La comparación no es casual. Hay puntos de encuentro: uno bastante evidente es una relación con el posible fin del mundo, en aquel caso asociado al imaginario nuclear. También hay desencuentros: hoy la contracultura no existe. No la busquen, no está; hay, a duras penas, cultura alternativa, y gracias. Pero saliendo de la literalidad, de lo que se trata es de procesos que se dan efectivamente en el orden de lo generacional. Formas de socialización y de subjetivación que son parcialmente cerradas a las generaciones anteriores; cierta porosidad subsiste, pero reducida.
Se deduce de estas premisas (osadas) que algo está siendo inventado.
No sabemos qué es. No tenemos el lujo de la retrospectiva. Pero mi propuesta hipotética es, básicamente, tomarnos en serio que algo está pasando y es algo grande. No lo calificaría como algo grave, no lo juzgaría aún. Creo que hablar simplemente del ascenso de un nuevo fascismo, por ejemplo, es una conclusión apurada, que tiende a homogeneizar lo que son procesos variados y solapados; en síntesis, que es el equivalente invertido a diagnosticar en 2018 el triunfo de una generación feminista y LGBT friendly (como muchos hicieron).
Quizás lo que está naciendo no tenga un signo político preciso, sino que será solamente una nueva forma de vida en el mismo sentido en el que lo es la juventud a partir de mediados del siglo pasado. Hoy, al menos, es más evidente la magnitud de los cambios que toda cualificación precisa. Sin embargo, abrí hablando de malestar: más allá de la activación política que pueda suceder, el punto de partida es un descontento, algo que quizás pueda volverse fácilmente un resentimiento, una reacción.
Sin embargo, quiero decir que mi juicio sobre las contraculturas de los 50 y 60 no es necesariamente positivo. Más allá de toda crítica sobre un hedonismo que replicaba a niveles micro todo el autoritarismo de las generaciones previas (no deja de aparecer una sombra fisheriana en este texto), es hasta trillado decir que sus sueños de libertad no fueron llevados a cabo. The dream is over. Más importante me parece argumentar que el neoliberalismo hizo un muy efectivo uso, si no de esas ideas, al menos de su potencia libidinal.Las logró reutilizar, pervertir si se quiere, pero de alguna forma inspiraron el espíritu emprendedor de los empresarios tecnológicos de los 70 y, luego, las promesas de liberación mercantil de las sociedades rígidas en los 80 y 90.

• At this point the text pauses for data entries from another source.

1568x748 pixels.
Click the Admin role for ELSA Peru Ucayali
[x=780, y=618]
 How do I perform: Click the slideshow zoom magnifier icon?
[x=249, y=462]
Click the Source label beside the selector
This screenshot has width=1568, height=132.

Quizás se pueda hacer eso mismo con estas manifestaciones culturales. Captar su energía y redirigirla. Queda la pregunta de quién, con qué herramientas, podría hacerlo. Para eso hay que prestar atención a su configuración, a su relación con la precariedad, la informalidad, la digitalidad, la radicalidad. Hay que tomar en serio el proceso.